La TV del potere
Pubblicato il 06-02-2026
Se, a metà anni ‘50, la televisione appena nata, affascinava perché in grado di trasportare gli spettatori a fare esperienza di un mondo sconosciuto, oggi, le immagini in alta definizione degli schermi di ultima generazione, sono il nostro interfaccia privilegiato della realtà che ci circonda, uno scorcio su un mondo senza più distanze in cui la storia quotidiana sembra fluttuare senza mai prendere corpo. La televisione degli albori spronava alla curiosità, spingeva all’esperienza e avanzava pretese, in primis quella di essere una onesta maestra di vita in grado di trasmettere cultura e progresso,, e tutti si sentivano investiti di una responsabilità oggettiva in questo processo. Intere generazioni con la TV hanno imparato a usare la lingua italiana, a spingersi oltre i confini della piazza e del campanile conosciuto, a fare esperienza diretta di un intero mondo che d’improvviso si era palesato attraverso lo schermo.
Ma, se è vero che lo scorrere del tempo non ha usurato lo strumento televisivo, anzi, ne ha moltiplicato la diffusione, la sua funzione è decisamente cambiata: da stimolo per la conoscenza con un preciso progetto culturale a disegnarne i palinsesti a pura e semplice ribalta di un potere politico sempre più autoreferenziale che, incapace di infiammare le piazze e farsi portavoce delle necessità delle persone, usa i mezzi di diffusione di massa, TV e social in primis, per disegnare la realtà a suo tornaconto.
Capite le potenzialità delle immagini, la politica sin da subito ha cercato di appropriarsene, di usare la TV per costruire consenso e addomesticare le coscienze, ma, inizialmente, almeno con un certo stile e garantendo un minimo di pluralismo.
Poi fu l’era delle private dominate e possedute da Silvio Berlusconi a creare il nuovo corso della televisione, sempre più effimera e volgare per parlare meglio alla pancia della gente, distante da qualsiasi mission se non quella di abbassare il livello culturale degli spettatori (dopo alcuni decenni di martellamento, missione riuscita).
Da alcuni anni, l’aumento di sovranisti, la crisi dei valori democratici, le guerre che si moltiplicano, le destre che ovunque avanzano, governano e si impongono, tutti i mezzi di informazione, TV in testa, si sono gradualmente allineati al clima del nuovo potere che avanza e detta la linea senza pudore alcuno e, sempre più spesso, passando apertamente ai ricatti o alle minacce.

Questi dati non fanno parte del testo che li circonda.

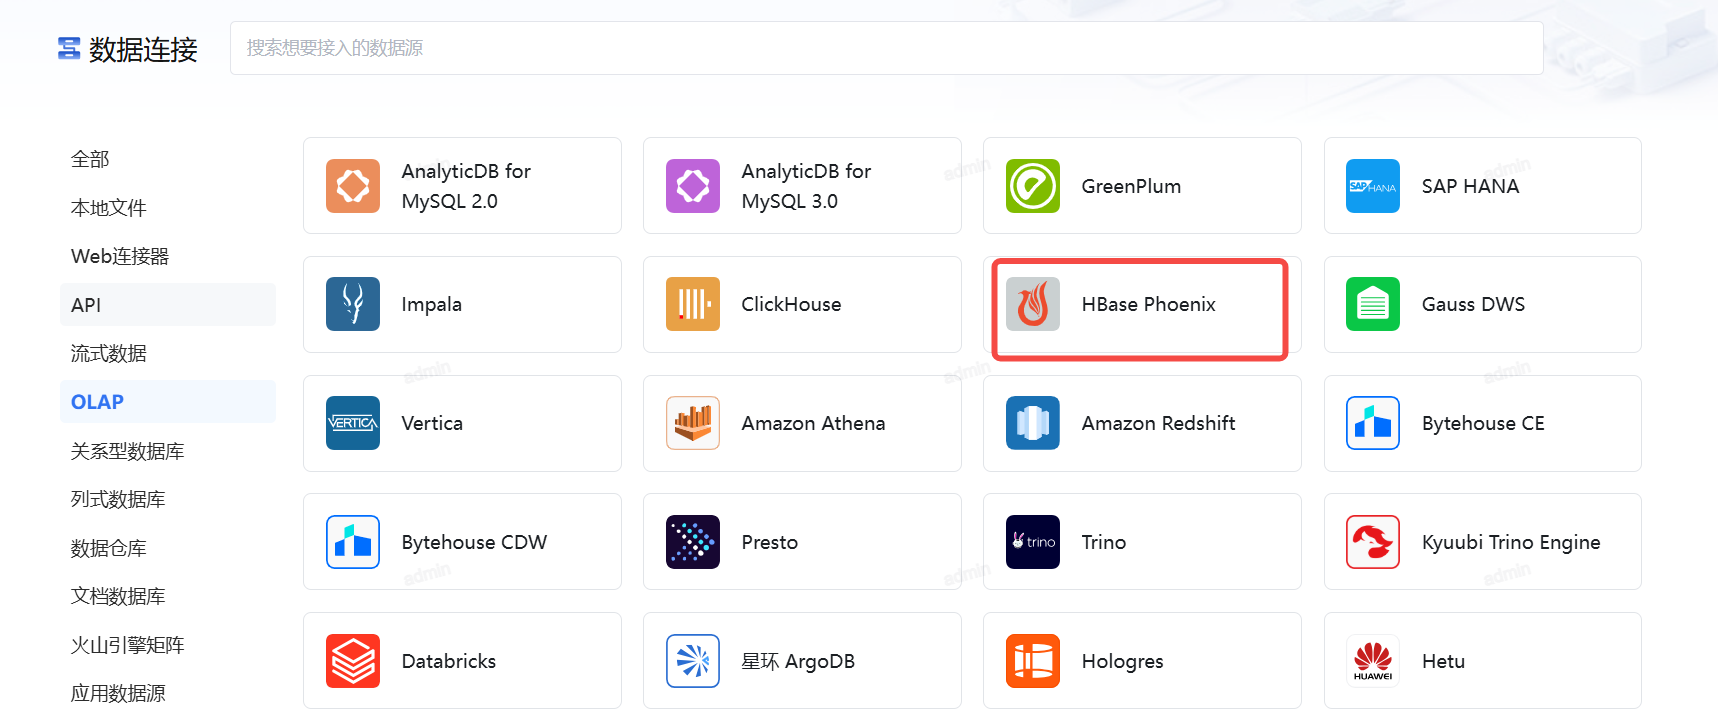Click the Trino logo icon
Viewport: 1718px width, 728px height.
click(1032, 542)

La realtà che la TV di oggi ci impone è quella disegnata dal potere politico, predigerita e confezionata ad hoc, abilmente costruita per glorificare il potente di turno, senza mai contradditorio; sempre possibilmente intrisa di violenza verbale; un terreno pernicioso che ha contagiato anche le opposizioni. Così lo show degli odi contrapposti va avanti con successo, e, quando non basta, entra in gioco l'Intelligenza Artificiale.
Trump, come al solito, fa da apripista: pilota un caccia con tanto di corona da re e spande letame sui suoi contestatori oppure, se preferite, eccolo in veste di re Artù /Carlo Magno davanti a un gruppo di sudditi che piega il ginocchio e il capo sottomettendosi al sovrano… sembra impossibile, eppure la gente accende la TV e plaude alla trovata.